Good morning Mr. Dave Hess,
We have some questions about Antarctica and how life is for you there. If you have time to answer these questions we will be very happy.
1. How is it to be in Antarctica?
It is cold, dry and windy here. The last few weeks the temperatures have been ranging from about 0F to -10F. The wind makes it feel much colder. The other morning when I got to work the wind chill was -62F, which is the coldest I have seen so far. It will continue to get colder as winter approaches.
2. Is it fun doing research about Antarctica?

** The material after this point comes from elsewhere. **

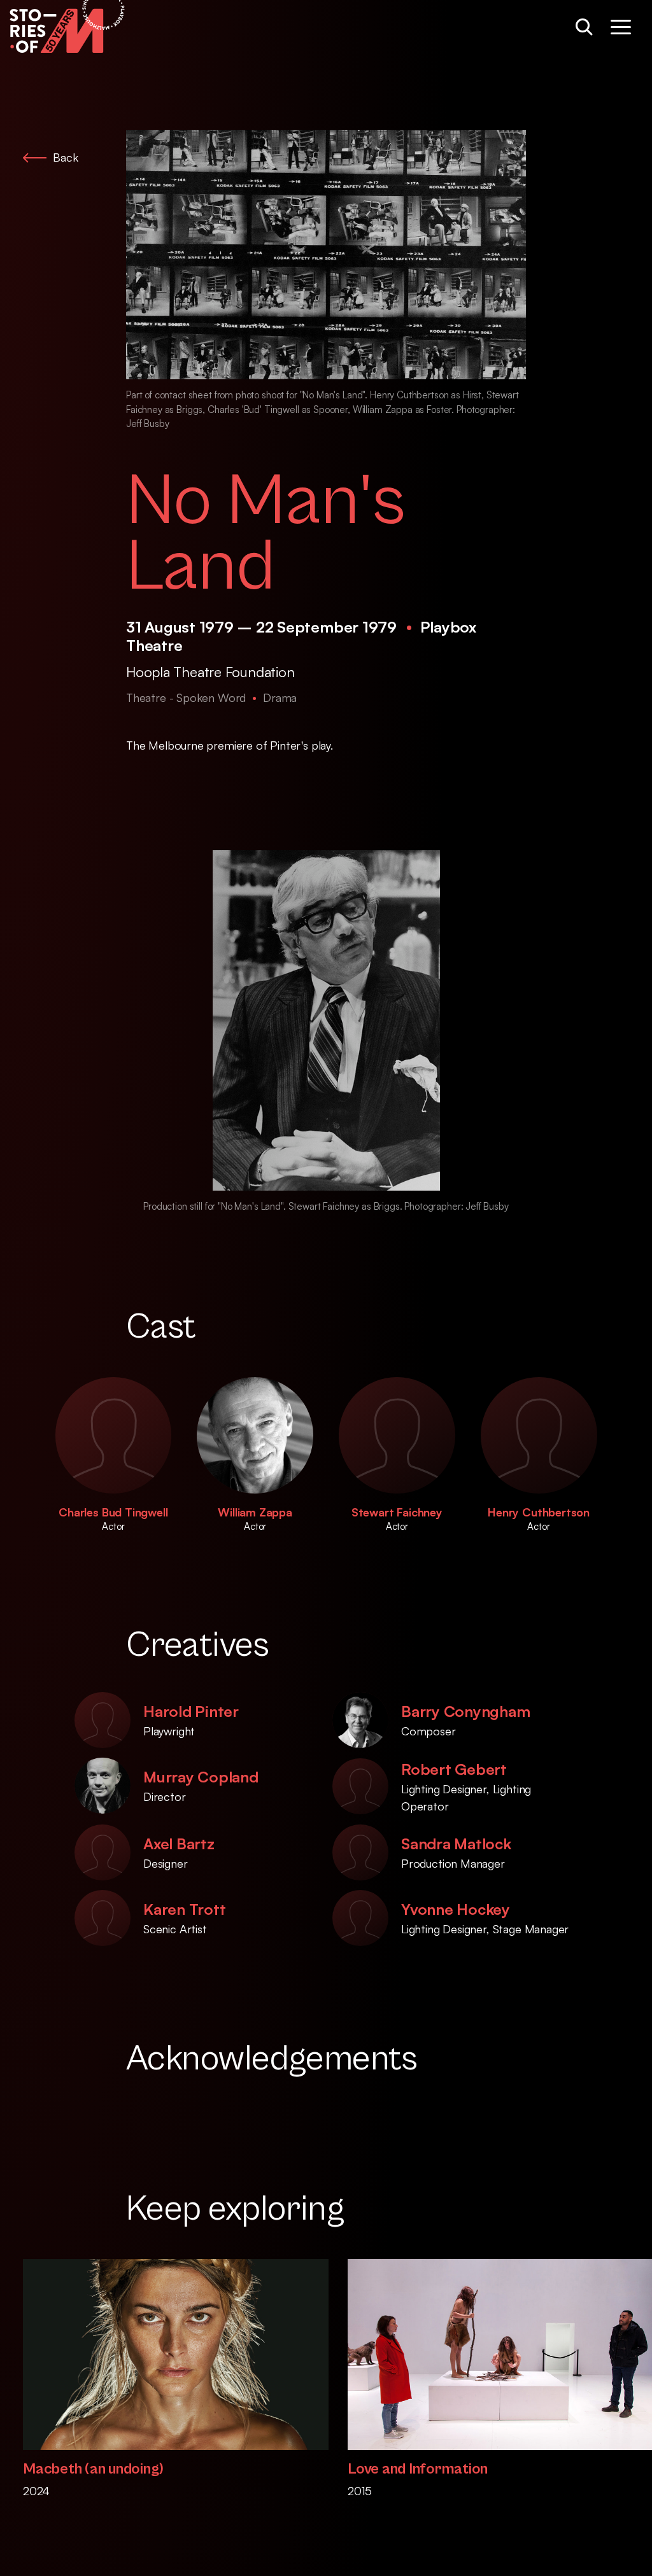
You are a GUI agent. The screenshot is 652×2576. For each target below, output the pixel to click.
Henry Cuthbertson (539, 1512)
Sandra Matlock (456, 1843)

I am not doing research, but I am working collecting data for scientists in the USA. I am working at a satellite tracking station, and presently the project is collecting data from 2 European satellites called ERS1 and ERS2. It is fun working here, and it certainly is a challenge.
3. Have you got some friends or a pet ?
I have made many new friends here. We cannot have pets here. The Antarctic Treaty has many rules to protect the fragile environment of Antarctica. One of the rules is to not import foreign species. They do not even allow dogs for sleds any more in Antarctica.
4. How started this project ?
The satellite tracking project I do at work started out of the necessity to gather data. Due to the nature of the orbits of the scientific satellites, we can gather more data here than if we were doing the same work in the USA. As to the email project I do for fun, I thought it would be fun for me as well as kids.
5. Have you got a family? Isn't it hard beeing so far away from them?
I have a wife Virginia, a son Zachary, a dog Roxie, and a cat Ebony. They are all back in the USA, and I miss them a lot. It is difficult for all of us to be apart. My family knew I wanted to come here, and I am thankful they are understanding. The last time I returned from here, our dog Roxie did not recognize me and was really growling and barking. Once she got close and smelled me, then she knew me.
6. Have you seen any penguins?
I have seen several of the Adelie penguins. We have taken many pictures, and Patti has placed some on the web pages at http://www.intercom.net/local/weeg/hess.html. I hope you can view them.
7. Have you dived into the water there?
NO! I have no plans to jump into the water here. I have met some scientists that SCUBA dive to do research. Matt, the friend that I work with, is a member of the Scott Base Polar Plungers. To join, all you have to do is jump in the water through a hole in the ice with no clothes.
8. How often do you get food and other things from US?
Best Regards from Nasbyparksskolan in Taby, Sweden.
Johan Gavlevik and Gustaf Mollefors
During the summer season, there are regular flights from Christchurch New Zealand, which is about 2300 miles to the north. The planes will bring people, supplies and mail. In late summer, a ship arrives with heavy cargo, and low priority items. In February the last plane left, and there will be no more flights until September. In years past, they would drop supplies in mid winter from a plane. This year, they say there is not enough money for the flight, so we do not get a treat of fresh food and mail in the winter. Hope to hear from you soon.